> _OBJECTIF 1_: Recopiez toutes les lignes du listing, consignes comprises, depuis celle qui contient "Screenshot is 276x2576." jusqu'à celle qui contient "info@gooddealgo.com (27, 2539)", ces deux lignes incluses. Augmentez de 107 chaque coordonnée donnée en réponse.

++++++

27 septembre 2016
Le serpent de mer du service militaire obligatoire
À chaque campagne électorale, le serpent de mer du service militaire obligatoire ressurgit. Cette vieille lune n'est qu'un indicateur parmi d'autres de l'indigence des programmes des candidats de droite et de gauche à l'élection présidentielle. On notera au passage, ainsi que cela fut récemment et comiquement rappelé au journal télévisé, que les plus ardents défenseurs de cette ineptie économique et militaire qu'est le service national obligatoire (qu'il soit civil, civique ou militaire, peu importe l'adjectif dont on l'affuble) en ont été exemptés. Je ne citerai parmi eux que Ciotti et Mélenchon pour montrer qu'à droite comme à gauche, on n'a vraiment rien à proposer à la jeunesse déjà bien malmenée de ce pays. L'actualité me donne donc l'occasion de remettre en ligne cet article que j'avais publié le 1er février 2006.
Service national obligatoire : à qui profitent les émeutes ?

++++++

> _OBJECTIF 2_: Pouvez-vous reproduire le billet sur le service militaire obligatoire depuis "27 septembre 2016" jusqu'à "1er février 2006.", en remplaçant "serpent de mer" par "marronnier"?

Données de position des éléments et du texte
++++++

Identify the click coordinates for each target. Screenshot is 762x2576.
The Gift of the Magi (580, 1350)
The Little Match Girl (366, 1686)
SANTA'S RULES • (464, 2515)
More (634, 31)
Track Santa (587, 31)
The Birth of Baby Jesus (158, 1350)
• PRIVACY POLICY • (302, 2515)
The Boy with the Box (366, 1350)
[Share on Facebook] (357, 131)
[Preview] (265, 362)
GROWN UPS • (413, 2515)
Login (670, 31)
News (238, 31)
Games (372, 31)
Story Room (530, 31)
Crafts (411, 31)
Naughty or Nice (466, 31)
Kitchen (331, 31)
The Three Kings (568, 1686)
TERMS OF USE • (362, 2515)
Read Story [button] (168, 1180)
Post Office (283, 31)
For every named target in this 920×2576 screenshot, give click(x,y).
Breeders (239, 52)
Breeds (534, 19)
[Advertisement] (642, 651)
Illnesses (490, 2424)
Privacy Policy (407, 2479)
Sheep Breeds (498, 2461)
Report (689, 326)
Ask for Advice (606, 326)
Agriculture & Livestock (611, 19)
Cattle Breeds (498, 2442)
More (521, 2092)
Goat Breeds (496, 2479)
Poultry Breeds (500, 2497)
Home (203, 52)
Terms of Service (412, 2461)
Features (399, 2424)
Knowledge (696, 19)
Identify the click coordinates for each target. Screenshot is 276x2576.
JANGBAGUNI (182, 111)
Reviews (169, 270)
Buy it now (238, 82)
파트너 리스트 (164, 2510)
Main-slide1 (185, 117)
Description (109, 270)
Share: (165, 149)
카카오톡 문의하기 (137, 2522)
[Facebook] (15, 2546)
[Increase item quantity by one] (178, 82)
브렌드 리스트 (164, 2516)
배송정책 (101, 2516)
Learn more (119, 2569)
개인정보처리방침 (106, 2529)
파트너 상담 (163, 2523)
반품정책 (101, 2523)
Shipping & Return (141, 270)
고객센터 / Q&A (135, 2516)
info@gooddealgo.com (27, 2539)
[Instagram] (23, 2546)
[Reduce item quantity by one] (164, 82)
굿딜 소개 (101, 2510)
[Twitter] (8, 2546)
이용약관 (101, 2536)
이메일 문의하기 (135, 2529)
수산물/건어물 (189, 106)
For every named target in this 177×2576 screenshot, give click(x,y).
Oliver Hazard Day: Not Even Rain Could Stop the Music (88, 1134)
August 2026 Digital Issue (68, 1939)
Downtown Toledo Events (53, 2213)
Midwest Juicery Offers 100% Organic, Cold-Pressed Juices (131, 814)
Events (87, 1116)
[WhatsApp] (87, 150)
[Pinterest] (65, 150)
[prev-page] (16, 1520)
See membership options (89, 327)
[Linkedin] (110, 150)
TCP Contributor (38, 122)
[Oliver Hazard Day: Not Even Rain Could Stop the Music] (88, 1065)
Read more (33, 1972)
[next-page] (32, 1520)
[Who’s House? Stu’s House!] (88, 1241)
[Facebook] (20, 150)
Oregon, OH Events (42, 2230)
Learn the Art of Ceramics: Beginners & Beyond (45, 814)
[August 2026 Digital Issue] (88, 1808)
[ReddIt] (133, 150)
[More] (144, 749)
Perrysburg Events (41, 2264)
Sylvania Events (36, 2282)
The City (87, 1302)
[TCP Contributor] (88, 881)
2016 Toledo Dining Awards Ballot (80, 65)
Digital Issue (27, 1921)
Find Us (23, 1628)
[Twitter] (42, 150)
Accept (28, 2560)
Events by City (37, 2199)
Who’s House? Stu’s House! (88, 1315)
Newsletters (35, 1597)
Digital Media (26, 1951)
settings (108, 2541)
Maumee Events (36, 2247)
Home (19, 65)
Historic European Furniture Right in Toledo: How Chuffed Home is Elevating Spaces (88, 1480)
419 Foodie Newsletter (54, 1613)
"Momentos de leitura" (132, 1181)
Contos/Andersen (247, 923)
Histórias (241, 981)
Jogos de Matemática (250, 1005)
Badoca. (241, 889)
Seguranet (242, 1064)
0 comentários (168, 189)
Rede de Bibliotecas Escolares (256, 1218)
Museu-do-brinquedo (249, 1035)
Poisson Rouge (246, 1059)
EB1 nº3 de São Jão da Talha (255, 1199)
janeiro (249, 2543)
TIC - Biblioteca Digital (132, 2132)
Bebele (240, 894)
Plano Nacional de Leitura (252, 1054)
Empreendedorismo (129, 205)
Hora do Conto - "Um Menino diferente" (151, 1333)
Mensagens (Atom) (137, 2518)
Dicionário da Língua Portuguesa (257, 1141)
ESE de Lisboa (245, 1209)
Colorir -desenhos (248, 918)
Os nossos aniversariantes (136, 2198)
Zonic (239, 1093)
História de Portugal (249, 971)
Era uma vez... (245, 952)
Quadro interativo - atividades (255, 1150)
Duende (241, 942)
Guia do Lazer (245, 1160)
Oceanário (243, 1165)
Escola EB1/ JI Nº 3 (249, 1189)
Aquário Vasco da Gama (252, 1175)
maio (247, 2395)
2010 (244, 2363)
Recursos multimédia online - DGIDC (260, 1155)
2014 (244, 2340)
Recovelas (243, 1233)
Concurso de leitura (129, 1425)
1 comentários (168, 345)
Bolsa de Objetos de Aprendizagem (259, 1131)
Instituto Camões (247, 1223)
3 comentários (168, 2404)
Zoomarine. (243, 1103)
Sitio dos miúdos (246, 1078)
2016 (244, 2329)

++++++

> _RÉPONSE RÉDIGÉE 1_:
Identify the click coordinates for each target. Screenshot is 276x2576.
JANGBAGUNI (289, 218)
Reviews (276, 377)
Buy it now (345, 189)
파트너 리스트 (271, 2617)
Main-slide1 (292, 224)
Description (216, 377)
Share: (272, 256)
카카오톡 문의하기 (244, 2629)
[Facebook] (122, 2653)
[Increase item quantity by one] (285, 189)
브렌드 리스트 (271, 2623)
배송정책 (208, 2623)
Learn more (226, 2676)
개인정보처리방침 (213, 2636)
파트너 상담 (270, 2630)
반품정책 (208, 2630)
Shipping & Return (248, 377)
고객센터 / Q&A (242, 2623)
info@gooddealgo.com (134, 2646)

> _RÉPONSE RÉDIGÉE 2_:
27 septembre 2016
Le marronnier du service militaire obligatoire
À chaque campagne électorale, le marronnier du service militaire obligatoire ressurgit. Cette vieille lune n'est qu'un indicateur parmi d'autres de l'indigence des programmes des candidats de droite et de gauche à l'élection présidentielle. On notera au passage, ainsi que cela fut récemment et comiquement rappelé au journal télévisé, que les plus ardents défenseurs de cette ineptie économique et militaire qu'est le service national obligatoire (qu'il soit civil, civique ou militaire, peu importe l'adjectif dont on l'affuble) en ont été exemptés. Je ne citerai parmi eux que Ciotti et Mélenchon pour montrer qu'à droite comme à gauche, on n'a vraiment rien à proposer à la jeunesse déjà bien malmenée de ce pays. L'actualité me donne donc l'occasion de remettre en ligne cet article que j'avais publié le 1er février 2006.